#### [Given text]
Post by neufer » Sun Jun 27, 2010 5:19 pm

Chris Peterson wrote:
drhr wrote:Does the test here take into account the gases which the light has to pass through within our own atmosphere? Have we looked at it from space? I'd like to see if there is a difference.
Yes to both (although this particular telescope obviously hasn't been used in space). When spectrograms of astronomical objects are analyzed, they are compensated for atmospheric absorption lines and band.
An atmospheric ozone transmission absorption band in the orange
part of the spectrum
makes green flashes more pronounced.


http://antwrp.gsfc.nasa.gov/apod/ap000507.html
http://antwrp.gsfc.nasa.gov/apod/ap040321.html
http://antwrp.gsfc.nasa.gov/apod/ap070129.html
http://www.atoptics.co.uk/atoptics/gf15.htm wrote:
<<Some textbooks and most web pages say that the green flash is produced by refraction under ordinary atmospheric conditions. That is not true, if it was then we would see flashes much more often.

#### [Supplied material]
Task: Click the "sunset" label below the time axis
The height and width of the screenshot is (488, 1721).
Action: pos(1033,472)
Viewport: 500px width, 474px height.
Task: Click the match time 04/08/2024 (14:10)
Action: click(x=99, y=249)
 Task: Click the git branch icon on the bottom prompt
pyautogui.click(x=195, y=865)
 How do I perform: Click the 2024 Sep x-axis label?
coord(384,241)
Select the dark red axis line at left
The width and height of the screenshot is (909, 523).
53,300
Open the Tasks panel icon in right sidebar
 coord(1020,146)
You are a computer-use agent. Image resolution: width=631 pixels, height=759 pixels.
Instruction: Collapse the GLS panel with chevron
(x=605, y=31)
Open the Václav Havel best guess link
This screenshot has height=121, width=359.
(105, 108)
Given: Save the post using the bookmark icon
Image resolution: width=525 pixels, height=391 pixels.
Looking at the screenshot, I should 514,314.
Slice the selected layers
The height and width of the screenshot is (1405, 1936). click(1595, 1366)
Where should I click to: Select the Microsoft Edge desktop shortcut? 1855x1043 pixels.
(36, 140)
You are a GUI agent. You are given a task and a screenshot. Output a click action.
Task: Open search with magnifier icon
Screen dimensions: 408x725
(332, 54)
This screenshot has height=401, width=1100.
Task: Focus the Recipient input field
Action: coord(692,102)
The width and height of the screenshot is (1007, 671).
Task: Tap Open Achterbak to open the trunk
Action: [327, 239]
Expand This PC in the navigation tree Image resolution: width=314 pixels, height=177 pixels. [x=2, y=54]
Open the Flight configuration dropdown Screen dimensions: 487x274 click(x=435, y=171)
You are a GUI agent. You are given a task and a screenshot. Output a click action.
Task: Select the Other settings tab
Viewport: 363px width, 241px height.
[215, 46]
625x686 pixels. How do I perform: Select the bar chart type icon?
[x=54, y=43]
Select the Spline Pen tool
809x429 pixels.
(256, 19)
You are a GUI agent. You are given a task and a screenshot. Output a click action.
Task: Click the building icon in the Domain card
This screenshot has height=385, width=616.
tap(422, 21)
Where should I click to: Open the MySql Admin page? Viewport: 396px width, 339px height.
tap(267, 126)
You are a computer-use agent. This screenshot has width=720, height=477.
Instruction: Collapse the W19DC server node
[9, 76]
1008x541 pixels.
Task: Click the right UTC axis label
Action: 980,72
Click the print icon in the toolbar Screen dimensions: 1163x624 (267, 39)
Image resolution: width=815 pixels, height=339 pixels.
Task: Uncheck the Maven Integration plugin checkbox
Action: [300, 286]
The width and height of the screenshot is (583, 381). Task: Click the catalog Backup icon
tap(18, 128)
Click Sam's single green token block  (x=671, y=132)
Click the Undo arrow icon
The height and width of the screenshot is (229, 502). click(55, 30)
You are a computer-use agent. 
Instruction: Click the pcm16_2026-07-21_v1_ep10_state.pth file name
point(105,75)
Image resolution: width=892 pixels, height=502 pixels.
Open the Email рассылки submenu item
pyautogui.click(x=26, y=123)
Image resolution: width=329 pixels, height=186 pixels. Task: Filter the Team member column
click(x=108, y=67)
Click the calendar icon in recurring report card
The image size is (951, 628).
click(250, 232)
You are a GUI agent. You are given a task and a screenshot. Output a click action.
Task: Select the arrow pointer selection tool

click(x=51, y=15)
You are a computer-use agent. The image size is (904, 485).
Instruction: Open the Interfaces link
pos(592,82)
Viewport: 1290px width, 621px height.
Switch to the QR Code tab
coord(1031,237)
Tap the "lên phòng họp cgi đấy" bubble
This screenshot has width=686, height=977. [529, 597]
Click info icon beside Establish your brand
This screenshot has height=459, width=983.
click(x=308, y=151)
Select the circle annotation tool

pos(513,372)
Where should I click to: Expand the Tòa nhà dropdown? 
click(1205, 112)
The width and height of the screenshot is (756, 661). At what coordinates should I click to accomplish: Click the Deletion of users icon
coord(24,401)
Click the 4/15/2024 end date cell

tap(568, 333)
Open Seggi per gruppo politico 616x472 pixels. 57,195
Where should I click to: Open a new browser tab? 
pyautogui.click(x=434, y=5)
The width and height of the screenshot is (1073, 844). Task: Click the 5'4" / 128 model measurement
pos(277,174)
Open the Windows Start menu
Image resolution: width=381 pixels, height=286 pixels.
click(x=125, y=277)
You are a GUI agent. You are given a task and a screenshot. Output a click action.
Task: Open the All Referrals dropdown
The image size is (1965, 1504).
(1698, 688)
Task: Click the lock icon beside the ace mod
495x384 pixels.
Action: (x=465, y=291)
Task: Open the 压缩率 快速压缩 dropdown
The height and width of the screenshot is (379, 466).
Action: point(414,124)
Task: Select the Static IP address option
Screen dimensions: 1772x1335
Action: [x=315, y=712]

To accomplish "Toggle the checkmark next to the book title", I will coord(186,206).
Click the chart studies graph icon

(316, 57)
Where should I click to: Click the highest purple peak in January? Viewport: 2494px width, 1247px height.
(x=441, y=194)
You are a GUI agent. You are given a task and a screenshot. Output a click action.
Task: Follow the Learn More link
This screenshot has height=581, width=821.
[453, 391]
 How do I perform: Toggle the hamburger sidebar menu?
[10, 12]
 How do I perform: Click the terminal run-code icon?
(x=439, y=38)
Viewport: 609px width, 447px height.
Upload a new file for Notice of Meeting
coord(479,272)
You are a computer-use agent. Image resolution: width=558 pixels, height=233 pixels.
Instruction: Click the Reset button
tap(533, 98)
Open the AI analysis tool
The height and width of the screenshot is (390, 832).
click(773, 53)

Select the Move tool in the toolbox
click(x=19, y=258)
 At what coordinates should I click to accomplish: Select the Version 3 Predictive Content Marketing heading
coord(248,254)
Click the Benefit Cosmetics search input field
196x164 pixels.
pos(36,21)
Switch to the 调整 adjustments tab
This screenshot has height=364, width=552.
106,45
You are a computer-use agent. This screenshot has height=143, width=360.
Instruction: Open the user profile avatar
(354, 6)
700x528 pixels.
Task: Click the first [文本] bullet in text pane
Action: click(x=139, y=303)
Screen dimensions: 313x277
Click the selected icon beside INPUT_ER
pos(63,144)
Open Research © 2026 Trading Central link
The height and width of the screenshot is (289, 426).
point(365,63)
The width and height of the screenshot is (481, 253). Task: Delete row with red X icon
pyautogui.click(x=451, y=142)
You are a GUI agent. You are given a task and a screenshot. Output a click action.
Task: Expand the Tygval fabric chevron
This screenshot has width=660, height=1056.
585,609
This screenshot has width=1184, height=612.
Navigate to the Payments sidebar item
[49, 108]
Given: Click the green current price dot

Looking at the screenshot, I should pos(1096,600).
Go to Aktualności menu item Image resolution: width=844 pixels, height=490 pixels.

#### [Required task 1]
Reproduce the stretch of the forum post about green flashes from "Post by neufer" through "is a difference.", word for word.
#### [Required task 2]
In one to three sentences, explain why the forum post about green flashes says it is untrue that the green flash comes from refraction under ordinary atmospheric conditions.

#### [Right answer 1]
Post by neufer » Sun Jun 27, 2010 5:19 pm

Chris Peterson wrote:
drhr wrote:Does the test here take into account the gases which the light has to pass through within our own atmosphere? Have we looked at it from space? I'd like to see if there is a difference.

#### [Right answer 2]
If ordinary atmospheric refraction produced the green flash, we would see flashes much more often. So the claim found in some textbooks and most web pages is not true.